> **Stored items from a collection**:
########################################

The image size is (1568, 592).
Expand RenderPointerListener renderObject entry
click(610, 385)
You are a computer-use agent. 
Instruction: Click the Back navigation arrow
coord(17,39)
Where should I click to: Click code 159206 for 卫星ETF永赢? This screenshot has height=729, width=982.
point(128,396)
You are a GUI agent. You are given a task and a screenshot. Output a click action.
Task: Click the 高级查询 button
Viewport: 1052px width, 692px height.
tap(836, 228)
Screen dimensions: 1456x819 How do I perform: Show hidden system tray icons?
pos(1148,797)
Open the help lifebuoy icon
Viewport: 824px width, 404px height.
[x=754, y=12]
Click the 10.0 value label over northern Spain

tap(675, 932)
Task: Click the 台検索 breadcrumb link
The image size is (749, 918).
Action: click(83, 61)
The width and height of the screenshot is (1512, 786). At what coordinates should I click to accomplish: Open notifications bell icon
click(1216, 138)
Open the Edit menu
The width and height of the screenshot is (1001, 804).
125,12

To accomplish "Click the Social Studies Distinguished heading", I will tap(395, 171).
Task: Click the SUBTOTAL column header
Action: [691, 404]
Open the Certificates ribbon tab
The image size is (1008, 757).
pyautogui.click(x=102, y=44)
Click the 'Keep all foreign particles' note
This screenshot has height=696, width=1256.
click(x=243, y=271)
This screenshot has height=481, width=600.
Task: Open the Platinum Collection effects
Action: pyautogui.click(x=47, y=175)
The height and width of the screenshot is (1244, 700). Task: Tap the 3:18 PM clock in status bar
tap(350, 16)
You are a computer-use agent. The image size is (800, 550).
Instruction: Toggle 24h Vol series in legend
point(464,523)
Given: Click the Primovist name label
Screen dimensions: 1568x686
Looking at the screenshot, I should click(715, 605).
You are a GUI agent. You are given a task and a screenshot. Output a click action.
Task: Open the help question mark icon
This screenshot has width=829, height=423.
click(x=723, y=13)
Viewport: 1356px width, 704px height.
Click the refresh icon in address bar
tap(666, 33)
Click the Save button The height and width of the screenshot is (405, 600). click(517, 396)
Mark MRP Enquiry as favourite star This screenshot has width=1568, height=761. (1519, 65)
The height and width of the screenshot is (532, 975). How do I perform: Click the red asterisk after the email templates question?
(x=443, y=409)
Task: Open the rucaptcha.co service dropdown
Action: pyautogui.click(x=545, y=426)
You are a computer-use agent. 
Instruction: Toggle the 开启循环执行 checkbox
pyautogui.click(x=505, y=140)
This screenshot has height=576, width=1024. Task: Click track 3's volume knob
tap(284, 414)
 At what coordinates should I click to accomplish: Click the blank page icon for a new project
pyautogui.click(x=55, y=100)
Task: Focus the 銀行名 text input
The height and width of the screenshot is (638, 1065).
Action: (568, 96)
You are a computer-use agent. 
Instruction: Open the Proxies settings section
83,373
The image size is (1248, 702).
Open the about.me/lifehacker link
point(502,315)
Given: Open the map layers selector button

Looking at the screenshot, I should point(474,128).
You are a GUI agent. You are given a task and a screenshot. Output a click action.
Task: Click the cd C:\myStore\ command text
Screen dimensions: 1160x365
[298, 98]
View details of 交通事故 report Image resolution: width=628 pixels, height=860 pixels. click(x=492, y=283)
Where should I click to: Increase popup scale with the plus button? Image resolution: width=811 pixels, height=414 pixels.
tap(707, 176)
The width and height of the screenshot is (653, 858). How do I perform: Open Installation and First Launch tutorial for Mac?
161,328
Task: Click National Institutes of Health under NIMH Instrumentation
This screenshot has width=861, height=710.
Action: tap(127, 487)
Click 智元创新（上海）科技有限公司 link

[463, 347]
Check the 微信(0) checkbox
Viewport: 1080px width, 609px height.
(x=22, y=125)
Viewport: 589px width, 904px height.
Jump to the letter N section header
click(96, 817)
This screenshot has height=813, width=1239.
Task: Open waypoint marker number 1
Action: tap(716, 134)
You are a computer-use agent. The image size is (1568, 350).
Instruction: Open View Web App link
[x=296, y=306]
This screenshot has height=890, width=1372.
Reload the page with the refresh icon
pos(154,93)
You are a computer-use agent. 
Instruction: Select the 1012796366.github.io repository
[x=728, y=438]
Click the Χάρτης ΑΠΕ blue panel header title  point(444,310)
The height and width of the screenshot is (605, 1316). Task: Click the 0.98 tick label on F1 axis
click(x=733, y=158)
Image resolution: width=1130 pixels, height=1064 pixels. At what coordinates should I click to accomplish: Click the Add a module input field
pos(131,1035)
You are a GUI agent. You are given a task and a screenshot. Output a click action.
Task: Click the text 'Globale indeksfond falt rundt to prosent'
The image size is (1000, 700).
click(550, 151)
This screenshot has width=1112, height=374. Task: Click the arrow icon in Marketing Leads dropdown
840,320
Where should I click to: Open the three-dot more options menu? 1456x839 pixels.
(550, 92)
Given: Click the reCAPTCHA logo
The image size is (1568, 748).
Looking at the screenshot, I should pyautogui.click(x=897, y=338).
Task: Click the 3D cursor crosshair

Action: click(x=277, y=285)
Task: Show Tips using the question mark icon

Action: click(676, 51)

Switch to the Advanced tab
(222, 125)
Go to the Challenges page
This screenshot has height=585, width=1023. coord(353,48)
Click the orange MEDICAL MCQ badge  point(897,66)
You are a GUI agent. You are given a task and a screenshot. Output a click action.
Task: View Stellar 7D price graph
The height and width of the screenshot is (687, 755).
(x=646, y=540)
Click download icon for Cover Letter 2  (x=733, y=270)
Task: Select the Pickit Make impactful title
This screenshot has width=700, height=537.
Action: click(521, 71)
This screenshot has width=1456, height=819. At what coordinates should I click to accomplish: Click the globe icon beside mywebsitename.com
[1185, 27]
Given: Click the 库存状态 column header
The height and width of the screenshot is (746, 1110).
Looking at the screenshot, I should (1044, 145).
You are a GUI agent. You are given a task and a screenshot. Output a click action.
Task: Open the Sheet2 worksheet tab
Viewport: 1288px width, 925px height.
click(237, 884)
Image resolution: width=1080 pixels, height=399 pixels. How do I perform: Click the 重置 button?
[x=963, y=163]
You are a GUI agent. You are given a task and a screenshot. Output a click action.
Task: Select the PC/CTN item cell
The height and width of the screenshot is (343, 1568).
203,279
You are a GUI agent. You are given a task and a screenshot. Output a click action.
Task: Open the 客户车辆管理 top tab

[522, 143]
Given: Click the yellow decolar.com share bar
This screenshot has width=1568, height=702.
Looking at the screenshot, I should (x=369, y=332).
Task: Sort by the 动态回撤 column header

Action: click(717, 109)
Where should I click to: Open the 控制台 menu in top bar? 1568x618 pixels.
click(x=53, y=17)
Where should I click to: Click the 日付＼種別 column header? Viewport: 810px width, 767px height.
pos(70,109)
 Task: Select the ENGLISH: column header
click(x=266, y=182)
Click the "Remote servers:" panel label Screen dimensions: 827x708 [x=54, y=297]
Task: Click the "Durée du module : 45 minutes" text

########################################

> **WHAT YOU WILL DO**: Copy every record exactly, with nothing added or dropped.

> **RESPONSE BELOW**:
The image size is (1568, 592).
Expand RenderPointerListener renderObject entry
click(610, 385)
You are a computer-use agent. 
Instruction: Click the Back navigation arrow
coord(17,39)
Where should I click to: Click code 159206 for 卫星ETF永赢? This screenshot has height=729, width=982.
point(128,396)
You are a GUI agent. You are given a task and a screenshot. Output a click action.
Task: Click the 高级查询 button
Viewport: 1052px width, 692px height.
tap(836, 228)
Screen dimensions: 1456x819 How do I perform: Show hidden system tray icons?
pos(1148,797)
Open the help lifebuoy icon
Viewport: 824px width, 404px height.
[x=754, y=12]
Click the 10.0 value label over northern Spain

tap(675, 932)
Task: Click the 台検索 breadcrumb link
The image size is (749, 918).
Action: click(83, 61)
The width and height of the screenshot is (1512, 786). At what coordinates should I click to accomplish: Open notifications bell icon
click(1216, 138)
Open the Edit menu
The width and height of the screenshot is (1001, 804).
125,12

To accomplish "Click the Social Studies Distinguished heading", I will tap(395, 171).
Task: Click the SUBTOTAL column header
Action: [691, 404]
Open the Certificates ribbon tab
The image size is (1008, 757).
pyautogui.click(x=102, y=44)
Click the 'Keep all foreign particles' note
This screenshot has height=696, width=1256.
click(x=243, y=271)
This screenshot has height=481, width=600.
Task: Open the Platinum Collection effects
Action: pyautogui.click(x=47, y=175)
The height and width of the screenshot is (1244, 700). Task: Tap the 3:18 PM clock in status bar
tap(350, 16)
You are a computer-use agent. The image size is (800, 550).
Instruction: Toggle 24h Vol series in legend
point(464,523)
Given: Click the Primovist name label
Screen dimensions: 1568x686
Looking at the screenshot, I should click(715, 605).
You are a GUI agent. You are given a task and a screenshot. Output a click action.
Task: Open the help question mark icon
This screenshot has width=829, height=423.
click(x=723, y=13)
Viewport: 1356px width, 704px height.
Click the refresh icon in address bar
tap(666, 33)
Click the Save button The height and width of the screenshot is (405, 600). click(517, 396)
Mark MRP Enquiry as favourite star This screenshot has width=1568, height=761. (1519, 65)
The height and width of the screenshot is (532, 975). How do I perform: Click the red asterisk after the email templates question?
(x=443, y=409)
Task: Open the rucaptcha.co service dropdown
Action: pyautogui.click(x=545, y=426)
You are a computer-use agent. 
Instruction: Toggle the 开启循环执行 checkbox
pyautogui.click(x=505, y=140)
This screenshot has height=576, width=1024. Task: Click track 3's volume knob
tap(284, 414)
 At what coordinates should I click to accomplish: Click the blank page icon for a new project
pyautogui.click(x=55, y=100)
Task: Focus the 銀行名 text input
The height and width of the screenshot is (638, 1065).
Action: (568, 96)
You are a computer-use agent. 
Instruction: Open the Proxies settings section
83,373
The image size is (1248, 702).
Open the about.me/lifehacker link
point(502,315)
Given: Open the map layers selector button

Looking at the screenshot, I should point(474,128).
You are a GUI agent. You are given a task and a screenshot. Output a click action.
Task: Click the cd C:\myStore\ command text
Screen dimensions: 1160x365
[298, 98]
View details of 交通事故 report Image resolution: width=628 pixels, height=860 pixels. click(x=492, y=283)
Where should I click to: Increase popup scale with the plus button? Image resolution: width=811 pixels, height=414 pixels.
tap(707, 176)
The width and height of the screenshot is (653, 858). How do I perform: Open Installation and First Launch tutorial for Mac?
161,328
Task: Click National Institutes of Health under NIMH Instrumentation
This screenshot has width=861, height=710.
Action: tap(127, 487)
Click 智元创新（上海）科技有限公司 link

[463, 347]
Check the 微信(0) checkbox
Viewport: 1080px width, 609px height.
(x=22, y=125)
Viewport: 589px width, 904px height.
Jump to the letter N section header
click(96, 817)
This screenshot has height=813, width=1239.
Task: Open waypoint marker number 1
Action: tap(716, 134)
You are a computer-use agent. The image size is (1568, 350).
Instruction: Open View Web App link
[x=296, y=306]
This screenshot has height=890, width=1372.
Reload the page with the refresh icon
pos(154,93)
You are a computer-use agent. 
Instruction: Select the 1012796366.github.io repository
[x=728, y=438]
Click the Χάρτης ΑΠΕ blue panel header title  point(444,310)
The height and width of the screenshot is (605, 1316). Task: Click the 0.98 tick label on F1 axis
click(x=733, y=158)
Image resolution: width=1130 pixels, height=1064 pixels. At what coordinates should I click to accomplish: Click the Add a module input field
pos(131,1035)
You are a GUI agent. You are given a task and a screenshot. Output a click action.
Task: Click the text 'Globale indeksfond falt rundt to prosent'
The image size is (1000, 700).
click(550, 151)
This screenshot has width=1112, height=374. Task: Click the arrow icon in Marketing Leads dropdown
840,320
Where should I click to: Open the three-dot more options menu? 1456x839 pixels.
(550, 92)
Given: Click the reCAPTCHA logo
The image size is (1568, 748).
Looking at the screenshot, I should pyautogui.click(x=897, y=338).
Task: Click the 3D cursor crosshair

Action: click(x=277, y=285)
Task: Show Tips using the question mark icon

Action: click(676, 51)

Switch to the Advanced tab
(222, 125)
Go to the Challenges page
This screenshot has height=585, width=1023. coord(353,48)
Click the orange MEDICAL MCQ badge  point(897,66)
You are a GUI agent. You are given a task and a screenshot. Output a click action.
Task: View Stellar 7D price graph
The height and width of the screenshot is (687, 755).
(x=646, y=540)
Click download icon for Cover Letter 2  (x=733, y=270)
Task: Select the Pickit Make impactful title
This screenshot has width=700, height=537.
Action: click(521, 71)
This screenshot has width=1456, height=819. At what coordinates should I click to accomplish: Click the globe icon beside mywebsitename.com
[1185, 27]
Given: Click the 库存状态 column header
The height and width of the screenshot is (746, 1110).
Looking at the screenshot, I should (1044, 145).
You are a GUI agent. You are given a task and a screenshot. Output a click action.
Task: Open the Sheet2 worksheet tab
Viewport: 1288px width, 925px height.
click(237, 884)
Image resolution: width=1080 pixels, height=399 pixels. How do I perform: Click the 重置 button?
[x=963, y=163]
You are a GUI agent. You are given a task and a screenshot. Output a click action.
Task: Select the PC/CTN item cell
The height and width of the screenshot is (343, 1568).
203,279
You are a GUI agent. You are given a task and a screenshot. Output a click action.
Task: Open the 客户车辆管理 top tab

[522, 143]
Given: Click the yellow decolar.com share bar
This screenshot has width=1568, height=702.
Looking at the screenshot, I should (x=369, y=332).
Task: Sort by the 动态回撤 column header

Action: click(717, 109)
Where should I click to: Open the 控制台 menu in top bar? 1568x618 pixels.
click(x=53, y=17)
Where should I click to: Click the 日付＼種別 column header? Viewport: 810px width, 767px height.
pos(70,109)
 Task: Select the ENGLISH: column header
click(x=266, y=182)
Click the "Remote servers:" panel label Screen dimensions: 827x708 [x=54, y=297]
Task: Click the "Durée du module : 45 minutes" text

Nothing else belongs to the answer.